There must be very few homes in the developed world that don’t have a television, and Japan is no exception. Even in the Internet era, as terrestrial TV is slowly being replaced by networked TVs, cable channels and computers, regular TV broadcasting still makes up for much of many people’s leisure time.
However, on-demand video services over the Internet have gradually been getting a foothold in the market. This week I’ll introduce several of the major services and their characteristics.
In Japan, it has been possible to watch TV on the go since April 2006 by using 1seg-digital-TV-capable cellphones. Despite the fact that the iPhone and imported Android handsets do not support 1seg, by March 2012, 81.6 percent of all cellphones in Japan had the receiver function, enabling users to watch regular terrestrial programs for free, though at a rather low quality.
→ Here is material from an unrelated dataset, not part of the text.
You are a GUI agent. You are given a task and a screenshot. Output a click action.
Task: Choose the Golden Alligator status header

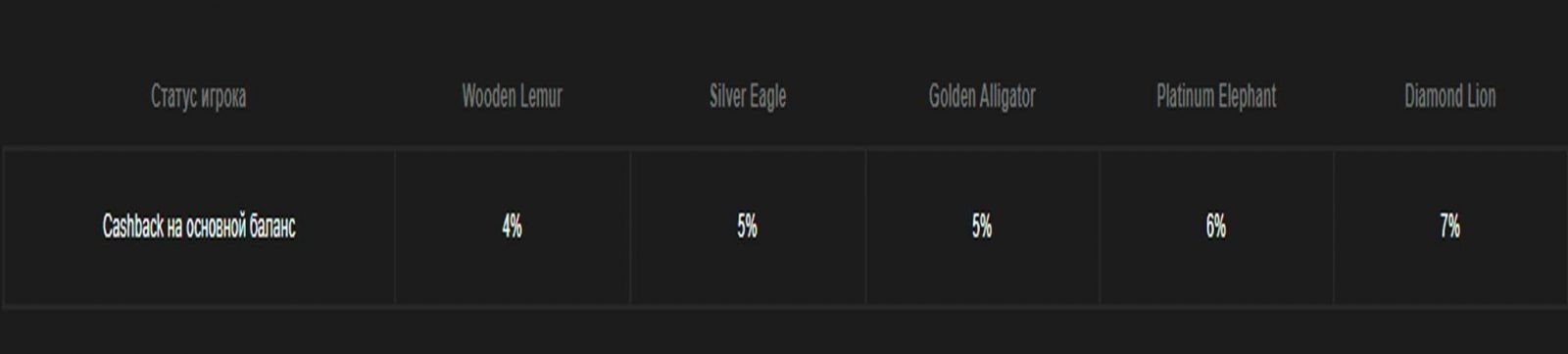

Research by Japan’s largest cellphone service provider, Docomo, however, finds that only 1 in 5 cellphone users actually use 1seg TV.
Although having portable access to terrestrial TV is useful in the case of a disaster such as an earthquake, watching programs outside the home in low quality does not seem that attractive for the majority of people. To make watching TV outside the home worthwhile, such services must offer something better — such as higher quality, original content and on-demand viewing.
The U.S.-based service Hulu entered Japan at the end of August 2011. The local version, however, differs from that in America — where they offer both a free ad-supported plan and the Hulu Plus paid subscription. Hulu Japan only provides a Hulu Plus-like paid plan for ¥980 per month.
Hulu is an on-demand TV service that has hundreds of movies and TV shows, from both Japan and abroad. Users simply log in, select what they wish to watch and press play. Shows can also be paused for continued viewing later.
Hulu Japan seems to have been widely embraced by Internet-literate users here, maybe in part because those users are more likely to be familiar with the kind of U.S. TV dramas that are available subtitled on the service. Hulu also supports a wide range of devices and is not only viewable on tablets or smartphones but also on PC, major game consoles and Apple TV — an advantage that may match the lifestyle of its tech-savvy users.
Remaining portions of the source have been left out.